> **Exercise 1**
In the essay on toxic positivity below, condense the paragraph beginning "There's another thing that toxic positivity ignores" into a shorter version that keeps its main points.
> **Exercise 2**
In the essay on toxic positivity below, what does the writer compare the mind to?

> **Excerpt provided**
——
In my latest doom scrolls, I’ve been inundated with positivity content. The ‘be positive’ people and their algorithm have found me. They want me to join their cult of happiness, manifest joy into my life by shutting down any negativity, and focus on myself and my goals with the singular focus of being happy all the time. They come with cute graphics and ready-made daily affirmations for me to live by. Sounds great, right?
Except, is it? Because it irritates me.
The thing is, in the search for unending happiness, there seems to be no room for anger or sadness or any negative emotion. Which is hugely disappointing because venting is an integral part of my life. Articulating these thoughts out loud or in my journal is an incredible release. But it also helps me accept my state of mind, put things in perspective and sometimes, come up with possible coping mechanisms. With the relentless onslaught of toxic positivity, there is no space to articulate and process uncomfortable thoughts. We’re all just expected to be positive all the time! Which is just not possible.
“Toxic positivity is the assumption, either by one’s self or others, that despite a person’s emotional pain or difficult situation, they should only have a positive mindset or — my pet peeve term — ‘positive vibes,’ explains Dr. Jaime Zuckerman in an article in the Washington Post, a clinical psychologist who specializes in, among other things, anxiety disorders and self-esteem.
With toxic positivity, the pressure to be happy all the time can make us invalidate any thought that doesn’t have positive energy. In fact, studies have shown that denial of negative feelings can make people actually feel much, much worse both physically and mentally.
Think of your mind like a pressure cooker. If you don’t let out the air, things will...get messy. The pressure cooker will burst. The mind, also, needs some release in order to feel healthy. The same study cited above explicitly states, “It is important to acknowledge that feelings and emotions are not responsible for health disorders and illnesses. Rather, it is the protracted reliance on self-defense against the expression of emotions and feelings that creates the tension.”
There’s another thing that toxic positivity ignores. Privilege. Looking on the bright side is not an option in the face of tragedy or dire circumstance. Peddling happiness to people who face injustice daily is tone-deaf. For some people, the your-happiness-is-all-in-your-control narrative comes across as blaming them for their unhappiness, instead of making systemic changes to improve quality of life.
My least favourite thing about toxic positivity is that it makes me feel guilty for feeling sad.
As if feeling low isn’t hard enough, an added layer of guilt makes it all the more unpleasant. Stephanie Preston, explains a clinical psychologist and professor at the University of Michigan at Ann Arbor, says “We judge ourselves for feeling pain, sadness, fear, which then produces feelings of things like shame and guilt.”
Recognizing that the toxic positivity discourse can be damaging is a step towards countering the vicious cycle of feeling bad about feeling bad. Thankfully, humans are capable of more than an emotional range of a teaspoon. Positive and negative emotions are not mutually exclusive, they can co-exist without cancelling each other out. It’s not always rainbows and butterflies, and that’s really, really okay.
——
> **Provided records**

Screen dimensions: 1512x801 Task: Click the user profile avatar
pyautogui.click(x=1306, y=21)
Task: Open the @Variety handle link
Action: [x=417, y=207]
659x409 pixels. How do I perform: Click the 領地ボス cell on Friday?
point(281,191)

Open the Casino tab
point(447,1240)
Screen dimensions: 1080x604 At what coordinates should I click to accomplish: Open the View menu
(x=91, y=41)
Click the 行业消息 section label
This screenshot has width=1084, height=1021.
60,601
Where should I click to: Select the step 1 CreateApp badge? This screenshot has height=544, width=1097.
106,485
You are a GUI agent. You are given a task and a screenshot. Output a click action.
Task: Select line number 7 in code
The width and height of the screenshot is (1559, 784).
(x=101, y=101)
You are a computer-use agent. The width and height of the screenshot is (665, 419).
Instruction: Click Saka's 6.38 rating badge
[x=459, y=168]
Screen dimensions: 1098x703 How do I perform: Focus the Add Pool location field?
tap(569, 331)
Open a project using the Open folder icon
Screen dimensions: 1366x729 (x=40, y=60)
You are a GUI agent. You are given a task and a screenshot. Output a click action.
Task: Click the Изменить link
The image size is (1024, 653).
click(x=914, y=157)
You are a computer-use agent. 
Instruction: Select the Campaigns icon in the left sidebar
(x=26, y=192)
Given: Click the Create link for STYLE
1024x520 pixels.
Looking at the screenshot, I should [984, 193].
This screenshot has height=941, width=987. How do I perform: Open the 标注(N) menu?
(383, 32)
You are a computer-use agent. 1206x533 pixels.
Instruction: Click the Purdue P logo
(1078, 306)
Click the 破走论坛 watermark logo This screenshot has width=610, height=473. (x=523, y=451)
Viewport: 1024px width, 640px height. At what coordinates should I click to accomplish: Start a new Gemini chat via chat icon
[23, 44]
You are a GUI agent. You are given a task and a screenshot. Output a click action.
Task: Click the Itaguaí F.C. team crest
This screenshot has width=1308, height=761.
——
> **Solution 1**
Toxic positivity ignores privilege. Looking on the bright side is not possible in tragedy or dire circumstances, and pushing happiness on people who face daily injustice is tone-deaf. Telling them their happiness is in their control can seem to blame them for being unhappy instead of making systemic changes to improve their quality of life.

> **Solution 2**
A pressure cooker.